Discarded Bottle caps, 2015. Courtesy the artist.

Sharmila Samant - Halcyon Days

Discarded Bottle caps, 2015. Courtesy the artist.

Halcyon Days

Discarded bottle caps, 2015
8.5’ X 19’

In 2010  I was invited to respond to the weapons and textiles collection at Powis Castle in Wales. The collection was created by two generations of the Clive family: Robert (Clive of India, as he was popularly known, served in the East India Company several times between 1744 to 1767, setting the stage for the British Empire on the subcontinent) and his son Edward (who married Henrietta Herbert, daughter of the 1st Earl of Powis).  The tension between the local population and the British increased in the late-18th century, with the Indian opposition led by Tipu Sultan, the Tiger of Mysore, or Tippoo Sahib as the British called him, who was the ruler of the south Indian state of Mysore. Events came to a head at the Battle of Seringapatam in 1799.  Tipu Sultan was defeated and many of his possessions were acquired by the British as spoils of war.

The spectacular items that became a part of the Clives’ share included Tipu’s magnificent state tent,  one of the gold tiger’s head finials from Tipu’s throne; and the two cannons in the courtyard of the castle entrance.The tent which intrigued me the most has a plain off-white exterior, but the interior made of hand-painted cotton chintz in the kalamkari technique block-printed, resist-dyed and hand-painted in an intricate repeating pattern of acanthus cusped niches, with a white ground, with each enclosing a central vase with symmetrical flower arrangement, predominantly in reds and blues. The colours of red, white and blue, which are the colours of the Union Jack and, strikingly, also of the crown caps of the Kingfisher beer used as part of the artwork.
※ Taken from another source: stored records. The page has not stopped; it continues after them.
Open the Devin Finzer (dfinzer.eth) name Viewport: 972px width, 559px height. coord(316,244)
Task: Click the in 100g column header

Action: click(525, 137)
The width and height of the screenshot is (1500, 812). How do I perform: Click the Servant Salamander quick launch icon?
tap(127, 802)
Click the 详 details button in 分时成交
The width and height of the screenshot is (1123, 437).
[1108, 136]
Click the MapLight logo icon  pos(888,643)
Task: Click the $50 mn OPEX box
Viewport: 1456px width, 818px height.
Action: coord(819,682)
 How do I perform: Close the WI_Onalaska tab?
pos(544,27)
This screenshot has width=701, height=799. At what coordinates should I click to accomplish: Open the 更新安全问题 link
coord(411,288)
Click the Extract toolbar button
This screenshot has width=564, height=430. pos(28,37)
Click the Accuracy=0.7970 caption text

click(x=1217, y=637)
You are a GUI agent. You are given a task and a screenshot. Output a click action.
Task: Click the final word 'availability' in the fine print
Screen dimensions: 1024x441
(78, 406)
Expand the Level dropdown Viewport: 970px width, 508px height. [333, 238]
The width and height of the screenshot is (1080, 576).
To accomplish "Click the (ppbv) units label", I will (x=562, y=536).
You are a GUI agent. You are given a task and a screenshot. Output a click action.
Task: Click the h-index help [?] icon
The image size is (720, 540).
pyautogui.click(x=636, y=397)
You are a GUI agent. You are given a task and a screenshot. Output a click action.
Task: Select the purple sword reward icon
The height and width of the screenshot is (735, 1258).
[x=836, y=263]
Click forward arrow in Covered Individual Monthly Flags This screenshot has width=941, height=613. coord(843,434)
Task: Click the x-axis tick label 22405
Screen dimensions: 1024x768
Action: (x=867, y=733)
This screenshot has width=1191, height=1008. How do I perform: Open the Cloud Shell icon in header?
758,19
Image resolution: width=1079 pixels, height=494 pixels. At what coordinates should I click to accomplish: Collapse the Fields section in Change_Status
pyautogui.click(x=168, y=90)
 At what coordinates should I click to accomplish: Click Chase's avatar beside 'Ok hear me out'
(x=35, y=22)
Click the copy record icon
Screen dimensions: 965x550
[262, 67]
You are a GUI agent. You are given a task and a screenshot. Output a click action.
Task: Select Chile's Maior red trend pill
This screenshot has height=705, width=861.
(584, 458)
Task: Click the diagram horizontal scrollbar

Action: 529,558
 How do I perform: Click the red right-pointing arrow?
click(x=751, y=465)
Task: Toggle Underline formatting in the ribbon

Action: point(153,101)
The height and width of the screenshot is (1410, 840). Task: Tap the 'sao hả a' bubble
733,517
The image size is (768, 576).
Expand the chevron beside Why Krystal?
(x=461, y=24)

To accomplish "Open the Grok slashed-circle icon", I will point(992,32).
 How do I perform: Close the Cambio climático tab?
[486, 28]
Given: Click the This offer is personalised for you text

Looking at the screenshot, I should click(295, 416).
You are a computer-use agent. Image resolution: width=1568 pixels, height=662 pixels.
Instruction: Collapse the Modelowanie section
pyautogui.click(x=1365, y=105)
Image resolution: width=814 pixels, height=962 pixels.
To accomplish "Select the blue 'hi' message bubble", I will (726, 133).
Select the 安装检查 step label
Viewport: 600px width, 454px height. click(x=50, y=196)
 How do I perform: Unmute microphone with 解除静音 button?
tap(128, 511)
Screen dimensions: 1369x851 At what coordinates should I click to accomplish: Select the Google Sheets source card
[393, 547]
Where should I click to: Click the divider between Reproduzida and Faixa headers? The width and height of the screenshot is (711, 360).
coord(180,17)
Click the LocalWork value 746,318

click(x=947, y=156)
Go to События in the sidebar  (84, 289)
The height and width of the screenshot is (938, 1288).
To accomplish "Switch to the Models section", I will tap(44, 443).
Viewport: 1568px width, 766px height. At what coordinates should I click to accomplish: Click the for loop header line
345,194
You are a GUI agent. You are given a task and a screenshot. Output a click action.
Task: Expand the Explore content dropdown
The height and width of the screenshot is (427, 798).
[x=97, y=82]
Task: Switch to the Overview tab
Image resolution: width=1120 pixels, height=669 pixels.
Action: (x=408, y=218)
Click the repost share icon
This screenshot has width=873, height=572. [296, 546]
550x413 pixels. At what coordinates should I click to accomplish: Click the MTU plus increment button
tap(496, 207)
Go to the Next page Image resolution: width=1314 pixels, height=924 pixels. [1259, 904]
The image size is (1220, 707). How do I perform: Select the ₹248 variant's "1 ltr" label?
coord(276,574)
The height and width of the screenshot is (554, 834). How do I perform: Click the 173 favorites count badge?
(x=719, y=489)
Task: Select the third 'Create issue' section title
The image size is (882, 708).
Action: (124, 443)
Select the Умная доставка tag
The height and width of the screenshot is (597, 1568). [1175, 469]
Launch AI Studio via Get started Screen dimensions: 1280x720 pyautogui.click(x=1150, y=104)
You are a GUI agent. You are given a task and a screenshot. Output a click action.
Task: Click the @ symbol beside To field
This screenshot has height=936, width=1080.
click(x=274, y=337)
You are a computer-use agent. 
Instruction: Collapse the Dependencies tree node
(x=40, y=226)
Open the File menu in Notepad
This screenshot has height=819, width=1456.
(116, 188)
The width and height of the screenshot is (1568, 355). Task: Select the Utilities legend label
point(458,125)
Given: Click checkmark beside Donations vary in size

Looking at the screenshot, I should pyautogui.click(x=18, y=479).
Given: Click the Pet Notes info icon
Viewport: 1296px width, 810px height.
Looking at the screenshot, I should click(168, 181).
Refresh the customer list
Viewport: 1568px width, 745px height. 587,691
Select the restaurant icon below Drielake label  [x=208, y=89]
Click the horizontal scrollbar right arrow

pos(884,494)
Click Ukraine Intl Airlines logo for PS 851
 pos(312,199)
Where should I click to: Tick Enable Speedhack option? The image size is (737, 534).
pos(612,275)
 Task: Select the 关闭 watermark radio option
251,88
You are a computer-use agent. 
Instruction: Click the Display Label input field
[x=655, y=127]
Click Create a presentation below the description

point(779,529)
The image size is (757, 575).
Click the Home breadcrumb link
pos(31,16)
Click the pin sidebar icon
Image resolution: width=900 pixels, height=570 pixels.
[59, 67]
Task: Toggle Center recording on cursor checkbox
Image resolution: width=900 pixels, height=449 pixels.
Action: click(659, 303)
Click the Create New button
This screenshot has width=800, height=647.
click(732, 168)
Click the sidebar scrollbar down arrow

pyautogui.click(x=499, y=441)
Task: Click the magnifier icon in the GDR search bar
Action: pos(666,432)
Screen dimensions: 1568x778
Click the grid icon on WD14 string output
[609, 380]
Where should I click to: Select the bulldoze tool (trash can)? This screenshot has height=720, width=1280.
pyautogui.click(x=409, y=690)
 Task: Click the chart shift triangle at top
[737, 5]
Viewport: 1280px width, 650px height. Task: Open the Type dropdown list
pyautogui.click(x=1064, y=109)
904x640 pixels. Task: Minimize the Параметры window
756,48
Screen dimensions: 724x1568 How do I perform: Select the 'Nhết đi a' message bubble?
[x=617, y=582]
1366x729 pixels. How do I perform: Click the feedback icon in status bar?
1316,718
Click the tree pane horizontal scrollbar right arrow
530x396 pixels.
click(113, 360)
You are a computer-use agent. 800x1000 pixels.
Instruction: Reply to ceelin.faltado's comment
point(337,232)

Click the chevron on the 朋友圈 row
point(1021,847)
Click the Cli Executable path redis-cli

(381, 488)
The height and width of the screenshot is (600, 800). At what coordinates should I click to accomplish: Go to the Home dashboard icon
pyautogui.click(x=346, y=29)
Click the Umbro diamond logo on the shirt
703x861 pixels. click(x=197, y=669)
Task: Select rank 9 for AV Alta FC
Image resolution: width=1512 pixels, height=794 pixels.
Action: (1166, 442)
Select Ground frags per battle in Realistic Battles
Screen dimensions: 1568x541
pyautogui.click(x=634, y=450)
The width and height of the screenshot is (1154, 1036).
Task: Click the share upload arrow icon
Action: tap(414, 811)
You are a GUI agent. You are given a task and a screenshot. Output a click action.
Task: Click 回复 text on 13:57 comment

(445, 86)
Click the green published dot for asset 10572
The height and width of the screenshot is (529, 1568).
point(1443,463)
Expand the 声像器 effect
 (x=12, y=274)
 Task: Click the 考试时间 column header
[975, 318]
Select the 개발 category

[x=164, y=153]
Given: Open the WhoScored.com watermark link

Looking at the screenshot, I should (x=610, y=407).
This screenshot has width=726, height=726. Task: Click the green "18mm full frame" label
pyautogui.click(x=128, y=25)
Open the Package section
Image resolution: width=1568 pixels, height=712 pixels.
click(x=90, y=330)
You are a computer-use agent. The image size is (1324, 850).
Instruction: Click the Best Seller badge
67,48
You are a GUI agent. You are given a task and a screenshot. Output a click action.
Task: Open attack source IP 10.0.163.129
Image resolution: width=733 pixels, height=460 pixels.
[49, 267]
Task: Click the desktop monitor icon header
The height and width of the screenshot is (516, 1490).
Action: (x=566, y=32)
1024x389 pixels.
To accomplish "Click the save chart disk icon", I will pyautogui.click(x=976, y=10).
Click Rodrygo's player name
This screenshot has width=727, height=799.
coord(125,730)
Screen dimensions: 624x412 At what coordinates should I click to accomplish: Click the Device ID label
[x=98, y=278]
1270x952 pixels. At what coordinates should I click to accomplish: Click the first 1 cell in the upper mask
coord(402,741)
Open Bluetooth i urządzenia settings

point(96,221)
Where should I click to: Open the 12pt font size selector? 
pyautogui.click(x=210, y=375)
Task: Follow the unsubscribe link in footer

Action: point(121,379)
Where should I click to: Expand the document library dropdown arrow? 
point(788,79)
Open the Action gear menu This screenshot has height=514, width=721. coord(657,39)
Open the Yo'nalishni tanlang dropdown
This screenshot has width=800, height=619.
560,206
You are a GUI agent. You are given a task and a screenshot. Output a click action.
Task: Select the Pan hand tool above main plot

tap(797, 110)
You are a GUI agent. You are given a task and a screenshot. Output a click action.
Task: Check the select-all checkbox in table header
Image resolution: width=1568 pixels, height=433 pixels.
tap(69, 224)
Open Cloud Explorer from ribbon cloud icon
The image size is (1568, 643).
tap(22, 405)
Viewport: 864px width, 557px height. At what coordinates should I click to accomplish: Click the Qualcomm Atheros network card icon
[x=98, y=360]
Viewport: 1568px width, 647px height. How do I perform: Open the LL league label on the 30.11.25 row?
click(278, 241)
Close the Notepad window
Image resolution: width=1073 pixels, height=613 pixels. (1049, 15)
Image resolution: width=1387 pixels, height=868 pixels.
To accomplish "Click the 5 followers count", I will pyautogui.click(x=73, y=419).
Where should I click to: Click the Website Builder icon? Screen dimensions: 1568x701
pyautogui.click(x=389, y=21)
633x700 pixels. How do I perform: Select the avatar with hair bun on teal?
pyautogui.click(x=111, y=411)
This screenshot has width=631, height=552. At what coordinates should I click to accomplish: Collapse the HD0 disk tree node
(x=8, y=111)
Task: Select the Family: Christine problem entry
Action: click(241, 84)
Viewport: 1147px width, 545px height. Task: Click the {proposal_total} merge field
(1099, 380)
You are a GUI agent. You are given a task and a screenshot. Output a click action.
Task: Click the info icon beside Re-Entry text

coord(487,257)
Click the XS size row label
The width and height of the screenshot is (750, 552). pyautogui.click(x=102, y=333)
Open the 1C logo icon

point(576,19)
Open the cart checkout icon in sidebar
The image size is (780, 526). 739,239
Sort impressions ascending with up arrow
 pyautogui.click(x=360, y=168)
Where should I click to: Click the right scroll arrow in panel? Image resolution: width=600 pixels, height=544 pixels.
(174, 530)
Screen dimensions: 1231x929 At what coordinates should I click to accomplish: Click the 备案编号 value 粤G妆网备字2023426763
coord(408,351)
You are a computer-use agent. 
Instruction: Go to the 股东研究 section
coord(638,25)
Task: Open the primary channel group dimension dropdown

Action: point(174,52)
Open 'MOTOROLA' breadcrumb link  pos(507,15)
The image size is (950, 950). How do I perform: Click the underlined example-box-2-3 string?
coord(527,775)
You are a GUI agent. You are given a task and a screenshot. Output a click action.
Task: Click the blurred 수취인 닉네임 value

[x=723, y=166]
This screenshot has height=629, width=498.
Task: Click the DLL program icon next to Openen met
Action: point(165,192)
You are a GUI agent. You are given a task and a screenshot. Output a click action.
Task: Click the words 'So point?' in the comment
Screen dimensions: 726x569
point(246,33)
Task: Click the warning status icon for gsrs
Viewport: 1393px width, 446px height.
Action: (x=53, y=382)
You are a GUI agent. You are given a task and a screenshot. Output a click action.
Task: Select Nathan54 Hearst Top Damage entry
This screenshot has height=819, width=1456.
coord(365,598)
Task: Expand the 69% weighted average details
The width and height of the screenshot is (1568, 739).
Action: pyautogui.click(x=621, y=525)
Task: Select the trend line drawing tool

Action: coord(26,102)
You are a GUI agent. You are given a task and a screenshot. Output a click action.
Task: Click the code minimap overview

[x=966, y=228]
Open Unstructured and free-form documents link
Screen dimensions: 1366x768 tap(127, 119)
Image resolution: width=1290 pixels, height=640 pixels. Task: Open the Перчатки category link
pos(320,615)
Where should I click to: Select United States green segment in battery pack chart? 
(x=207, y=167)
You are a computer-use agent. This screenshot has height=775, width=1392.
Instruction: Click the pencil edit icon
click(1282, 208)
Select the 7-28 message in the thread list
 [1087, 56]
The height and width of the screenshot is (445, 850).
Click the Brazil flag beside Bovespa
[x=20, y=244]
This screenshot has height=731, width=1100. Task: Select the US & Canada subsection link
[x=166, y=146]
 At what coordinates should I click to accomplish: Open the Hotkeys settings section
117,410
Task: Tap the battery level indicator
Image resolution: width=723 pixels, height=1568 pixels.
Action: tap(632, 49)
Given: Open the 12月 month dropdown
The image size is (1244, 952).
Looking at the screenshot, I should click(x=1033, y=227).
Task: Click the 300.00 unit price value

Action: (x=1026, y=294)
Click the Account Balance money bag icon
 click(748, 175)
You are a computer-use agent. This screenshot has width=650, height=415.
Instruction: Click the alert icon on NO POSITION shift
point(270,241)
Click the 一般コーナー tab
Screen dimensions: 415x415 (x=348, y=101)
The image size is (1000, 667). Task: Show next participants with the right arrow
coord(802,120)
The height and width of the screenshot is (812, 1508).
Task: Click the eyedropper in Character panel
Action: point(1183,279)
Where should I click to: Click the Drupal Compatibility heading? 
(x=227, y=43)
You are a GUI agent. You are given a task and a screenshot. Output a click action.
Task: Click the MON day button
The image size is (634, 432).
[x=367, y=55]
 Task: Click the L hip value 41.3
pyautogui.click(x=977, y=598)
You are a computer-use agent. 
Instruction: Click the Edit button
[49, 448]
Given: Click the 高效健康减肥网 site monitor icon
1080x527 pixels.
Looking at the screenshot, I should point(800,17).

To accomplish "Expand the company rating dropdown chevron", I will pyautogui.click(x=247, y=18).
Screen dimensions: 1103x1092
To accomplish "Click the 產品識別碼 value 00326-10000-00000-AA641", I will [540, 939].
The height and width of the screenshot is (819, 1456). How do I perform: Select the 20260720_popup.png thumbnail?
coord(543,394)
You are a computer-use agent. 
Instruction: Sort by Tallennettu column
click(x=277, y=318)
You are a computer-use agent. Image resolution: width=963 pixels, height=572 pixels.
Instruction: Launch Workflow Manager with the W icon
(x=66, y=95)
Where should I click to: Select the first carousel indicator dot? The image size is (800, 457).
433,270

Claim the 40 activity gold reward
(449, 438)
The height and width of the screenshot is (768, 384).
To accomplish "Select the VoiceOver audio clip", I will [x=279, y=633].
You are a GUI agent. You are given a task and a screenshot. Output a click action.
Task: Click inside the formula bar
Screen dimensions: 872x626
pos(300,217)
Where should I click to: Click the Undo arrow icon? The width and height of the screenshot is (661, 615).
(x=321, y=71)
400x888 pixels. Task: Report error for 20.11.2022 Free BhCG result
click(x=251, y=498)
Halcyon, a bird of classical Greek legend of Alcyone, identified with the kingfisher, is said to breed about the time of the winter solstice in a nest floating on the sea, and to have the power of charming winds and waves into calmness. Current use of ‘halcyon days’ tends to be nostalgic and recalling of the seemingly endless sunny days of youth or good times.

Sharmila Samant

Samant's visually exciting work follows the major trends that define the globally evolving world from an Indian perspective, taking into account the formidable developments of the country over the last few decades. The history of textiles features heavily in her work, as she sees it as an indicator of global economical trends.

Samant has exhibited her work internationally, including at the Sydney Biennial, and has had recent solo exhibitions in Mumbai and Geneva.